** AIM OF THE TASK **
Turn everything from the line containing "This screenshot has height=575, width=716." down to the line containing "click(214, 499)" in the entries below into a numbered list, with blank lines dropped and the pictures left out.

** MATERIAL **
-- -- --

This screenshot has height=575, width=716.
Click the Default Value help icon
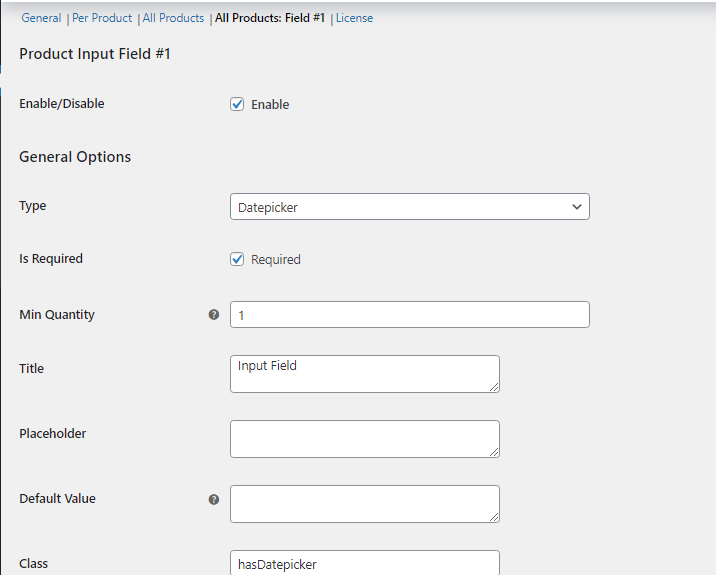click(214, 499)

-- -- --

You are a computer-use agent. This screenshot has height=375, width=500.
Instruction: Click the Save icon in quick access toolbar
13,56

-- -- --

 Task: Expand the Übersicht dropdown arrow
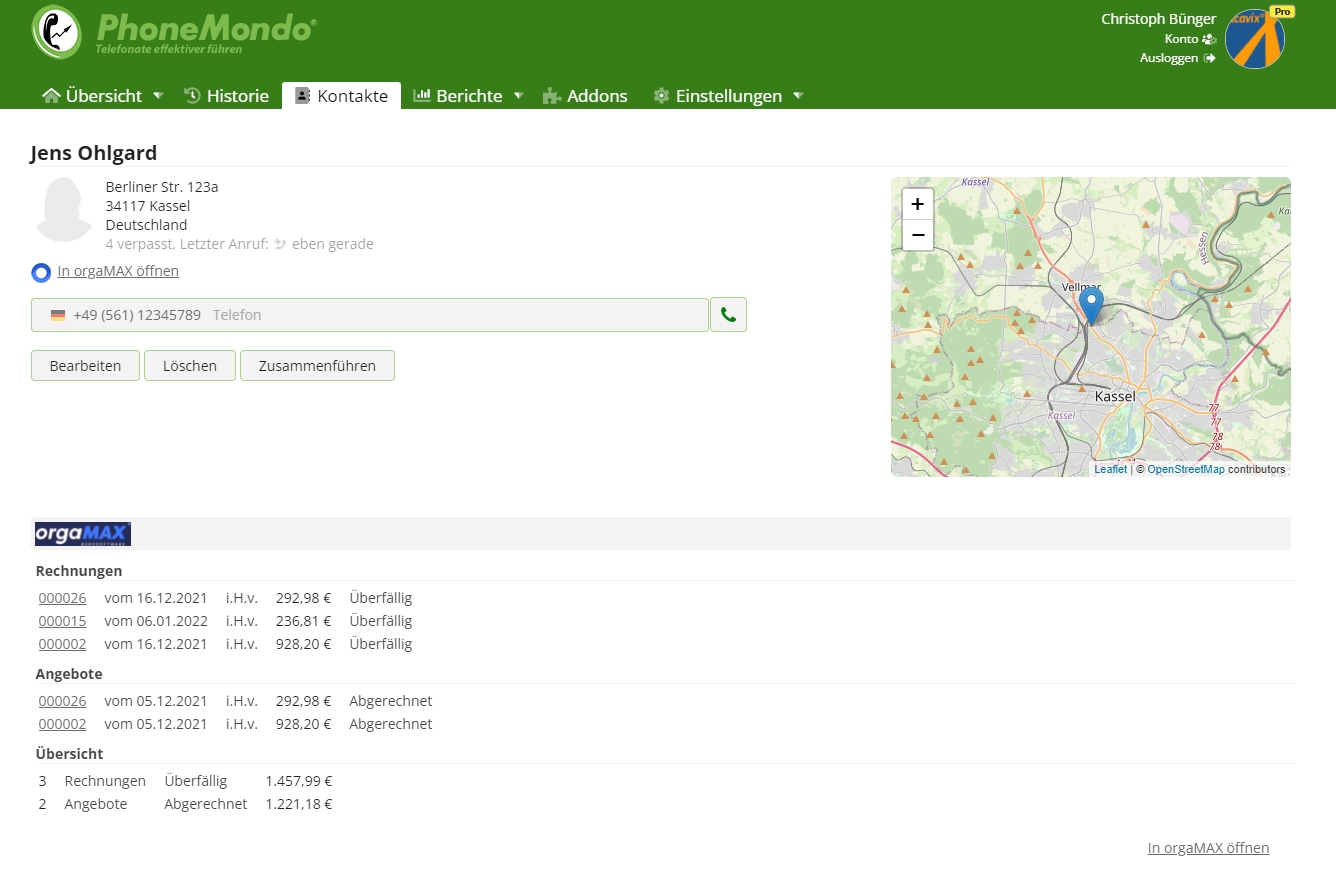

-- -- --

** COMPLETED TASK **
1. This screenshot has height=575, width=716.
2. Click the Default Value help icon
3. click(214, 499)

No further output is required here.